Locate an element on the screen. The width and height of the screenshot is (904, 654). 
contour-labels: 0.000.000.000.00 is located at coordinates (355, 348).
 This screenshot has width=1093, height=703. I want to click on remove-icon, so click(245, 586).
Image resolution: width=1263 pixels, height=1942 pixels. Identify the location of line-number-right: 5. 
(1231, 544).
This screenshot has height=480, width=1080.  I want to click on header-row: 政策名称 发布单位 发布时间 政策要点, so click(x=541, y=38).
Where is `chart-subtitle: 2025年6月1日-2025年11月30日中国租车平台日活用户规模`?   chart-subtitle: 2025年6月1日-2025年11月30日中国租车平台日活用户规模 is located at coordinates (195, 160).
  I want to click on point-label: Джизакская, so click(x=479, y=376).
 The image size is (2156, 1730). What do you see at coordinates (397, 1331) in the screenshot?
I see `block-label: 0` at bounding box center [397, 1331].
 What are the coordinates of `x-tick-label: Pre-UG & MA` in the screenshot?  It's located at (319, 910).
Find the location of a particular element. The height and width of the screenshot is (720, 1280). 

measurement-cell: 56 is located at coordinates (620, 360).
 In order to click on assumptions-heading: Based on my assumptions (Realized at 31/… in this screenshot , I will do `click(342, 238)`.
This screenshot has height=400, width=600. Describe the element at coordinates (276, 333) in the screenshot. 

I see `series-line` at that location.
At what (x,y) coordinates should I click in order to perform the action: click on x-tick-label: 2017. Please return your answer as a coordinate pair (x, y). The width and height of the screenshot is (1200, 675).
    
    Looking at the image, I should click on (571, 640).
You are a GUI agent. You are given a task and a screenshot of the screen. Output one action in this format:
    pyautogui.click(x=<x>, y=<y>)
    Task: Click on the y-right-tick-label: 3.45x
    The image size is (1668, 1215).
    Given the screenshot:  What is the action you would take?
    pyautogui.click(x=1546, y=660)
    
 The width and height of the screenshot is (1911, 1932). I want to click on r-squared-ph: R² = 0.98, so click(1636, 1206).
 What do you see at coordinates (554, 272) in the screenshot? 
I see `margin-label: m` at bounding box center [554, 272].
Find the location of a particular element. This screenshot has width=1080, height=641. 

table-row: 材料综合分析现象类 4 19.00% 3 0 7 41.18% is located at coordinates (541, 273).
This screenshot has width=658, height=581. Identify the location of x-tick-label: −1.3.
###
* [What is expected]
Rewrite the listing lines starting at the one containing "This screenshot has height=400, width=600." and ending at the one containing "at that location.", replacing "Describe" with "Identify" and leaving everything else as it is.

* [Result of this task]
This screenshot has height=400, width=600. Identify the element at coordinates (276, 333) in the screenshot. 

I see `series-line` at that location.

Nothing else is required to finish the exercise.